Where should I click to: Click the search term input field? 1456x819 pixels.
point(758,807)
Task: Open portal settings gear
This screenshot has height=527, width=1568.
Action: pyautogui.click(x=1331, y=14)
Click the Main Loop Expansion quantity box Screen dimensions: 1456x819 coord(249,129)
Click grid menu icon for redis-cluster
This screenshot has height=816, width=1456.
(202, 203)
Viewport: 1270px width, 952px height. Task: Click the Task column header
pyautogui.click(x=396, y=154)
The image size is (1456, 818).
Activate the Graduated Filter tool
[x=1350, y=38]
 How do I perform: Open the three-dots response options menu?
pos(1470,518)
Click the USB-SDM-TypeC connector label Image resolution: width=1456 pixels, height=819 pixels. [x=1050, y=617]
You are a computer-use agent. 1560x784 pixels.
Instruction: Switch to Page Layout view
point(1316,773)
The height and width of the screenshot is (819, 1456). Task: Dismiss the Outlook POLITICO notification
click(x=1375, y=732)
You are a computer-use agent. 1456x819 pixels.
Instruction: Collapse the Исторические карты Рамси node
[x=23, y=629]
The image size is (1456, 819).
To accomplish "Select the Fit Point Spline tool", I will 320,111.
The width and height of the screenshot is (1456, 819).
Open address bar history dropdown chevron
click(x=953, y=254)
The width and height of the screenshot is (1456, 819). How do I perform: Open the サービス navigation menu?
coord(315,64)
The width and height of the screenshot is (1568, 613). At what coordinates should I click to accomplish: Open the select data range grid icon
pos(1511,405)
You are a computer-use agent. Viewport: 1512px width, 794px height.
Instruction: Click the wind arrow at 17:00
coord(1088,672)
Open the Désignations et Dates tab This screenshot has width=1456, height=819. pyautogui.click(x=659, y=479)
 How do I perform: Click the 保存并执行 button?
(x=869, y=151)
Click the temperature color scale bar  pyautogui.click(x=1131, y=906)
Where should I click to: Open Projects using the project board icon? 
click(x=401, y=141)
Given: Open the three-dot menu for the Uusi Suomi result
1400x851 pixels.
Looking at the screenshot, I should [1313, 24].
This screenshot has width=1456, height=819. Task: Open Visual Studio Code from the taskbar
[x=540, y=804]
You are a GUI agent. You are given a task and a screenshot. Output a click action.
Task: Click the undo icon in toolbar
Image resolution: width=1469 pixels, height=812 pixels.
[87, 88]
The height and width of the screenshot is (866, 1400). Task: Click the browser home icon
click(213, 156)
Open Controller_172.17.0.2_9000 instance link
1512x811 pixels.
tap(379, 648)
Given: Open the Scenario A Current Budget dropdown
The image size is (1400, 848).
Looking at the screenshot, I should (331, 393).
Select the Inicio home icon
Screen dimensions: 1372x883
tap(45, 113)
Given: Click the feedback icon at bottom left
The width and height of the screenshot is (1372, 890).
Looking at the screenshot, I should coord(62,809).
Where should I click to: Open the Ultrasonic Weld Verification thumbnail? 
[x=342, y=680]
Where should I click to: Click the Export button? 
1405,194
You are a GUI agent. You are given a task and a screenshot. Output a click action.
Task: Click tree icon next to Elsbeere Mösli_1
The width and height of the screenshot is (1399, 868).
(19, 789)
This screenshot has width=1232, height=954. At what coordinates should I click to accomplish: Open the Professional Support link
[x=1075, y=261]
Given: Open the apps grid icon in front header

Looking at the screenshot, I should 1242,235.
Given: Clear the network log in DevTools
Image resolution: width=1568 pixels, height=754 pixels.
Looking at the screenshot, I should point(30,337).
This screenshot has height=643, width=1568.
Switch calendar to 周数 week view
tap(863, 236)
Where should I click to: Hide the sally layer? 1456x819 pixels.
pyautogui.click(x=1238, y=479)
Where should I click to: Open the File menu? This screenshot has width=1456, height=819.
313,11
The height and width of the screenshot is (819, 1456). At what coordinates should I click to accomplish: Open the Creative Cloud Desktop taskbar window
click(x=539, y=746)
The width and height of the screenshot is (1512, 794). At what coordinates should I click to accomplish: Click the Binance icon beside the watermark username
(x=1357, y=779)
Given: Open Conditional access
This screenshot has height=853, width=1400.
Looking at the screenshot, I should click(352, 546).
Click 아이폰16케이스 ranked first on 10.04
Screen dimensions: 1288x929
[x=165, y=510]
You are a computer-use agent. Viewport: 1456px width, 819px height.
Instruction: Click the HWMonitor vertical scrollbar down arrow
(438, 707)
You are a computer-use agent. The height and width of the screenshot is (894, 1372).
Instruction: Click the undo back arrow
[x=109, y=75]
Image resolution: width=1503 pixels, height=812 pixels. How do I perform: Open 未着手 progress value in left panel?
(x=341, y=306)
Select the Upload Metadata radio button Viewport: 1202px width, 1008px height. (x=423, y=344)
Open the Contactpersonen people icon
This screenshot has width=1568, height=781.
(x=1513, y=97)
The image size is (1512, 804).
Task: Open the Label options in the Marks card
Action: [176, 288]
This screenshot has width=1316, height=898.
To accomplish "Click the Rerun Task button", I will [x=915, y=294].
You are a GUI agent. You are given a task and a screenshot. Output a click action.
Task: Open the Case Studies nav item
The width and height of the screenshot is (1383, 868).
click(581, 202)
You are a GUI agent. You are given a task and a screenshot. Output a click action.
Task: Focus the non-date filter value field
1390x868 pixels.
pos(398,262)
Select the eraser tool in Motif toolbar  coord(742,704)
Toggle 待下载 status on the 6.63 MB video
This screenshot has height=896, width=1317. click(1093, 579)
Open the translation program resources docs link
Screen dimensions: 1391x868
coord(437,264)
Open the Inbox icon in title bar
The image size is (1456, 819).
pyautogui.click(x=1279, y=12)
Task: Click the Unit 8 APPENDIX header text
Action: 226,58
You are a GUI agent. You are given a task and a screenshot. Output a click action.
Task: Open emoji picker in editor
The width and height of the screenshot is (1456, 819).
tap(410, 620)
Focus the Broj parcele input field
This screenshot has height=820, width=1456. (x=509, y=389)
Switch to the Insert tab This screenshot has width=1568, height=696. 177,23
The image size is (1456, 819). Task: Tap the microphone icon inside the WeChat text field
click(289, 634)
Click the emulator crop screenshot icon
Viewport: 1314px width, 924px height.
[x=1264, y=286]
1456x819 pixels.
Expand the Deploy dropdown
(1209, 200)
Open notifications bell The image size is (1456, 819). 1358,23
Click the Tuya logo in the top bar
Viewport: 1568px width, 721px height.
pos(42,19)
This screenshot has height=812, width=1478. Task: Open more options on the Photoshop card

========

Count lines, not occurrences. State how many lines of the entries contain the word "will", and add nothing.

2